-------- Data supplied --------
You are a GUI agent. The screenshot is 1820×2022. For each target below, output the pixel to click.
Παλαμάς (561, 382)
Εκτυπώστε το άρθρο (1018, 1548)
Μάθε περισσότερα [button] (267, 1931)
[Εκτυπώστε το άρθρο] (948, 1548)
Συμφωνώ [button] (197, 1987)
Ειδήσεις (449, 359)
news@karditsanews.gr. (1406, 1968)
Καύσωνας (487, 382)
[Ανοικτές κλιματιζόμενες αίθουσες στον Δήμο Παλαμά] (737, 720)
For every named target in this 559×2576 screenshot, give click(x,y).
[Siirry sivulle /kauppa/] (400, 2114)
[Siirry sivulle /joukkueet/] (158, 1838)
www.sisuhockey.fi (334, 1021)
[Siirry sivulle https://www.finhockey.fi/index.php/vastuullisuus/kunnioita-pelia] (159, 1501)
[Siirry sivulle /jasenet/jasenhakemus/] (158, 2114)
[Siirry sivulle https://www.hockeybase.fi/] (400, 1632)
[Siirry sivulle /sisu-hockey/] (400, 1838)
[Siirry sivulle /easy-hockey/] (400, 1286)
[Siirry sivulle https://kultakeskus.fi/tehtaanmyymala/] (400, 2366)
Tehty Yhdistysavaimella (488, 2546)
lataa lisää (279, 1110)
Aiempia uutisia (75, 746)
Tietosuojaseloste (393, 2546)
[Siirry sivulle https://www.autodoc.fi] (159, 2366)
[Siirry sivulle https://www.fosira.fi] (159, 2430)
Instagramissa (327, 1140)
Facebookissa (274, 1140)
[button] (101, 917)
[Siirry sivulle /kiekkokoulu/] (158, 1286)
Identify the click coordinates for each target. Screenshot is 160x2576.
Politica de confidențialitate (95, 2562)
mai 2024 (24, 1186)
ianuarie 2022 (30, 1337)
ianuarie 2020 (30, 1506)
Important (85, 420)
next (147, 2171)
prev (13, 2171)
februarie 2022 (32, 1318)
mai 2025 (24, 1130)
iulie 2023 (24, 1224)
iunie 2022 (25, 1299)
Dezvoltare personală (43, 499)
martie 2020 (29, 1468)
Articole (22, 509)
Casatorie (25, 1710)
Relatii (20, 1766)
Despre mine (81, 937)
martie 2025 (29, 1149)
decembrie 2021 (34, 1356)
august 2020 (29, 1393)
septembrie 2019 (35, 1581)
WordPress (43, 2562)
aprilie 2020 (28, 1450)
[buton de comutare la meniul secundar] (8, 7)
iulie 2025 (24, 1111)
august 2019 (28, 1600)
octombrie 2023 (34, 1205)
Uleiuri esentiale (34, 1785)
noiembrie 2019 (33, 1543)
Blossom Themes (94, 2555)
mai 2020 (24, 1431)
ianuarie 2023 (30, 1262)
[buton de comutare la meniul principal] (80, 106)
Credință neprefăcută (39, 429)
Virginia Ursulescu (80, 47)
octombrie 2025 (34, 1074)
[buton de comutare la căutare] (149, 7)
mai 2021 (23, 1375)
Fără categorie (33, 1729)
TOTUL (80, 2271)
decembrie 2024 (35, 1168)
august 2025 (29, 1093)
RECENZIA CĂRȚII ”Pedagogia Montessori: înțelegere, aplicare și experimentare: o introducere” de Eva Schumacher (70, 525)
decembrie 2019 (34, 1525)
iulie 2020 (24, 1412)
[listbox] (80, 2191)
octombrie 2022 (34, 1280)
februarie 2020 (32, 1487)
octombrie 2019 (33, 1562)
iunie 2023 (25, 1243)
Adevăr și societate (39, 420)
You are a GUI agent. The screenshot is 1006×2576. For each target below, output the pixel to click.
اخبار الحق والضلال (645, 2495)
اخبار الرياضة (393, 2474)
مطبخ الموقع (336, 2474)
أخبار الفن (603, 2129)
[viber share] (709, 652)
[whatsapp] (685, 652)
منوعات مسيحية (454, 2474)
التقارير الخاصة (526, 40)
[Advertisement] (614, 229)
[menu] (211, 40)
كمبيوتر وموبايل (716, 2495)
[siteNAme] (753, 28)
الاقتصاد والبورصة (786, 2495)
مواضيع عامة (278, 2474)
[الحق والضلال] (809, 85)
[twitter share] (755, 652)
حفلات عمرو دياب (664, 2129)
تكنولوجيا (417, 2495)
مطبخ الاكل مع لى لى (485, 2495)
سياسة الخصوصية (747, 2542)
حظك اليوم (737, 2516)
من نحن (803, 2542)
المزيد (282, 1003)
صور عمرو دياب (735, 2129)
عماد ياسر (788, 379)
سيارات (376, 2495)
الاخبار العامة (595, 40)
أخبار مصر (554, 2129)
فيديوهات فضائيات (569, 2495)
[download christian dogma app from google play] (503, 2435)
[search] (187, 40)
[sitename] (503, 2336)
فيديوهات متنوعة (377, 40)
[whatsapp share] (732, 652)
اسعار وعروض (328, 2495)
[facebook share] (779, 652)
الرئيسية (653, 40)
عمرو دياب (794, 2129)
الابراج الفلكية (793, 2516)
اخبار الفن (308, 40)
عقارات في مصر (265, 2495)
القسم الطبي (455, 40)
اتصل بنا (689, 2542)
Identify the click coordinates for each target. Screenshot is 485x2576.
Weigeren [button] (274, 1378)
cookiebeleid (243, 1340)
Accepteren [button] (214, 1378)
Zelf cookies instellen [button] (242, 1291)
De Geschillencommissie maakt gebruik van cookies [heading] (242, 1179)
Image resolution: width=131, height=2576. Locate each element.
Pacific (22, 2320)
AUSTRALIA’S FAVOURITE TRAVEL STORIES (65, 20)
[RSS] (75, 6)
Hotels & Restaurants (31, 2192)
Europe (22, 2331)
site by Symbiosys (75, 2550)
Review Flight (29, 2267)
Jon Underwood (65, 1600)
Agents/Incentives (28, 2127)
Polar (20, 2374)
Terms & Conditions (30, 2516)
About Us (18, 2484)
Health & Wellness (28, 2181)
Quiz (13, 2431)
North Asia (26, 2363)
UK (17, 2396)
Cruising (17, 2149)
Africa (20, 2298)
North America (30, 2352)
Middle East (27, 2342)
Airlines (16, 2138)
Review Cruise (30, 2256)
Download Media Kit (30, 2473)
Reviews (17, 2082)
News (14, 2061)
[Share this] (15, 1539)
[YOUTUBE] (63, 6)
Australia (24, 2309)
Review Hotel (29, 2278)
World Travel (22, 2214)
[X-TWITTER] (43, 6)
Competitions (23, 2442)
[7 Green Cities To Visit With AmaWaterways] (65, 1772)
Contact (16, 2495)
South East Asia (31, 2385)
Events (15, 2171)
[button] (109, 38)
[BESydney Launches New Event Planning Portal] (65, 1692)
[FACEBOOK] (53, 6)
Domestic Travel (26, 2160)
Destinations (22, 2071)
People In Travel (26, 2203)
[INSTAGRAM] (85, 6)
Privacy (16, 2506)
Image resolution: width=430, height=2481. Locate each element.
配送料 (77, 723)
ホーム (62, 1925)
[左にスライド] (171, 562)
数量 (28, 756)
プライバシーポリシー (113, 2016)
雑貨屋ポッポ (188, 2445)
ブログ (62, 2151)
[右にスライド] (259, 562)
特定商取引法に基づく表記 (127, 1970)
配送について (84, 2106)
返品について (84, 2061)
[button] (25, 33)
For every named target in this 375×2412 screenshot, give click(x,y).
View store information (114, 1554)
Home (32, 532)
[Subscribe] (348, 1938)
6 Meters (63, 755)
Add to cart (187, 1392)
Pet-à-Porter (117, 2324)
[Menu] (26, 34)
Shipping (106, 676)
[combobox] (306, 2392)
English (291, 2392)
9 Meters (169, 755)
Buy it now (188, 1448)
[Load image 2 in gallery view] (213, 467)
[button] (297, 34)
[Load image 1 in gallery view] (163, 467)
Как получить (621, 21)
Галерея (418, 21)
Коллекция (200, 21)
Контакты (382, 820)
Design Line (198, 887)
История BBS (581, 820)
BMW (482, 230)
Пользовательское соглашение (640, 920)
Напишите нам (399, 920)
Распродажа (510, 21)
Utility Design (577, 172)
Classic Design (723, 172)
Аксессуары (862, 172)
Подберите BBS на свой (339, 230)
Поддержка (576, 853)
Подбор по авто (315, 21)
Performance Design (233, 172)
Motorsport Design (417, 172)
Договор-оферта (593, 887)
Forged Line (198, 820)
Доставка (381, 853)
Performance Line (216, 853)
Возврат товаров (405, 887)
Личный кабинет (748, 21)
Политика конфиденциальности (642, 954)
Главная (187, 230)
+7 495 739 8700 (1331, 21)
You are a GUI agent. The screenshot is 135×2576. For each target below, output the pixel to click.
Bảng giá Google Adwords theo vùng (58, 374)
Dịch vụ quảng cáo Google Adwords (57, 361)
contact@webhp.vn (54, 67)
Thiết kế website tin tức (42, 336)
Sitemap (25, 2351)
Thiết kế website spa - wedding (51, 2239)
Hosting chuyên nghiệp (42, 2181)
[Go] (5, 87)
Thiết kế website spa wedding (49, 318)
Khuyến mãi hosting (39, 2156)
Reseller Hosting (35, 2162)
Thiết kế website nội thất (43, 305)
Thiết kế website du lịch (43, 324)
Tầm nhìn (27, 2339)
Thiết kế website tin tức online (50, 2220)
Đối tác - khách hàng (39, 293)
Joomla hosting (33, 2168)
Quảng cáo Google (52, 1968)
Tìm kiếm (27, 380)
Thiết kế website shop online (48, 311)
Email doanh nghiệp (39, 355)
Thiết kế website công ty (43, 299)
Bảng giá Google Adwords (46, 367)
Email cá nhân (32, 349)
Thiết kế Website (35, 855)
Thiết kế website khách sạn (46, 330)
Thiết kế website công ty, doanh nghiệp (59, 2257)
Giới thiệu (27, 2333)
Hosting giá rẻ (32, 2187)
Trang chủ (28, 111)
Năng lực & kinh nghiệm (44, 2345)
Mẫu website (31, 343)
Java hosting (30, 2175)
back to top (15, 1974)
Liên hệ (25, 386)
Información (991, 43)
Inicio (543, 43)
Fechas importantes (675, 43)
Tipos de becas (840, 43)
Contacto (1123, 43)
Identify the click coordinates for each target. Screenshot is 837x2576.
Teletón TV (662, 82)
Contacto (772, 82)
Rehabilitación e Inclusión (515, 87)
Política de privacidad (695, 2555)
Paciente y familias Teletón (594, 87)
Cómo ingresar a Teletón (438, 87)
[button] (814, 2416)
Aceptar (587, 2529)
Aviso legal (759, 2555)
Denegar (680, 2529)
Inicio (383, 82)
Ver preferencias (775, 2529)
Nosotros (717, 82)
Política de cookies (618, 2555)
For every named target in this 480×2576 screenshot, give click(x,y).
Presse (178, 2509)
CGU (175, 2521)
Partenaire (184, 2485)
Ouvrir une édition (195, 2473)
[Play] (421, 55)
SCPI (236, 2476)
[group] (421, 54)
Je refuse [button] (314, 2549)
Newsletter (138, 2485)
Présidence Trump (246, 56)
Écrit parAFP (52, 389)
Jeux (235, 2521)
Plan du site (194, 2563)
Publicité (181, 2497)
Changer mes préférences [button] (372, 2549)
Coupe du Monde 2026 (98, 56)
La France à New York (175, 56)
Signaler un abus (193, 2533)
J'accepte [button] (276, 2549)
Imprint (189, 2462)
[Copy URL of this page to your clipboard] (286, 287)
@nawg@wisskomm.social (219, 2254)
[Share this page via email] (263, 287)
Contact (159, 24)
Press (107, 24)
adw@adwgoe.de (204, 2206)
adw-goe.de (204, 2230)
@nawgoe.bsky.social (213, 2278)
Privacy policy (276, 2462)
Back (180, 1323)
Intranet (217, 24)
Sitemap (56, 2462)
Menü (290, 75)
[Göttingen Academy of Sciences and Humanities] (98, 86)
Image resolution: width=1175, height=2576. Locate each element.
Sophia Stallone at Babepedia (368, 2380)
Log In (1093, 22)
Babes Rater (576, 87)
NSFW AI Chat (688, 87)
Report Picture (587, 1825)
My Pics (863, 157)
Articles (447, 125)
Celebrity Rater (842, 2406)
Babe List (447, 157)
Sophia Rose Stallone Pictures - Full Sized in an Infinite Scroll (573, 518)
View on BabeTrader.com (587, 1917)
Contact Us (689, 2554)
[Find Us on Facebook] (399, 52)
--------
• [Task requirements]
Wherever a line of the records above contains the string "output", copy that line out.

• [Result]
You are a GUI agent. The screenshot is 1820×2022. For each target below, output the pixel to click.
You are a GUI agent. The screenshot is 1006×2576. For each target below, output the pixel to click.
You are a GUI agent. The screenshot is 135×2576. For each target below, output the pixel to click.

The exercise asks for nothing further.